| What the task requires |
Please retype, character for character, the portion of the entries below that runs from the line containing "Where should I" to the last line.

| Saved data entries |
****
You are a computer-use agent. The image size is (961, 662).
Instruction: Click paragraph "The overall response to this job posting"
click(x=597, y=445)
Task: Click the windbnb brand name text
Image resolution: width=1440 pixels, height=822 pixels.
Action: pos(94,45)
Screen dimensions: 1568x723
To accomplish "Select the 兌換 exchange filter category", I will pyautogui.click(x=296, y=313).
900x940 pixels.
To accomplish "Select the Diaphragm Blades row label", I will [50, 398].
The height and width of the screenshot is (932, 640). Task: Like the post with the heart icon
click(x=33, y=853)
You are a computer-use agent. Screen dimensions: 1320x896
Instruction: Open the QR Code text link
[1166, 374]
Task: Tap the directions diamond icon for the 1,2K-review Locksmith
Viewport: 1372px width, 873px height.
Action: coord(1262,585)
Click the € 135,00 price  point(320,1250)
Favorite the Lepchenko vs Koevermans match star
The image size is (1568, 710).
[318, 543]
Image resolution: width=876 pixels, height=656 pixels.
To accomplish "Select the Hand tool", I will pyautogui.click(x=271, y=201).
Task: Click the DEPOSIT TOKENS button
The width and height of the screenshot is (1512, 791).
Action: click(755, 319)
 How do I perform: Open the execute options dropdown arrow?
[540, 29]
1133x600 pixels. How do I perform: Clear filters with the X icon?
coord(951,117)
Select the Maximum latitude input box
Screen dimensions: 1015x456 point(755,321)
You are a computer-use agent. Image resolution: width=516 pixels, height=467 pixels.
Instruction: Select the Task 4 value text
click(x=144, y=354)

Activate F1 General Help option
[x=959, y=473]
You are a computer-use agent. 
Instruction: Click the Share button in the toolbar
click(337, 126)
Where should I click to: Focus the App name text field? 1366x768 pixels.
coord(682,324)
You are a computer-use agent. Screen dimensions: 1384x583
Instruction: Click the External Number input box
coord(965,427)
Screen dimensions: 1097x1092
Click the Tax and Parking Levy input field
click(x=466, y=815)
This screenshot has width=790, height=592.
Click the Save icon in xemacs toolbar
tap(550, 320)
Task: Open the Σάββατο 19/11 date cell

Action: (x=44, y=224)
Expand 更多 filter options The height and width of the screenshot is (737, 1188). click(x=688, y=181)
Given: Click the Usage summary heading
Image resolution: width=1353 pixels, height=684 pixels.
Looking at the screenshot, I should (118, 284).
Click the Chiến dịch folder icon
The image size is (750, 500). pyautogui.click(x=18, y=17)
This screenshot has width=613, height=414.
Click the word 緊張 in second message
****
| Task result |
Where should I click to: Focus the App name text field? 1366x768 pixels.
coord(682,324)
You are a computer-use agent. Screen dimensions: 1384x583
Instruction: Click the External Number input box
coord(965,427)
Screen dimensions: 1097x1092
Click the Tax and Parking Levy input field
click(x=466, y=815)
This screenshot has width=790, height=592.
Click the Save icon in xemacs toolbar
tap(550, 320)
Task: Open the Σάββατο 19/11 date cell

Action: (x=44, y=224)
Expand 更多 filter options The height and width of the screenshot is (737, 1188). click(x=688, y=181)
Given: Click the Usage summary heading
Image resolution: width=1353 pixels, height=684 pixels.
Looking at the screenshot, I should (118, 284).
Click the Chiến dịch folder icon
The image size is (750, 500). pyautogui.click(x=18, y=17)
This screenshot has width=613, height=414.
Click the word 緊張 in second message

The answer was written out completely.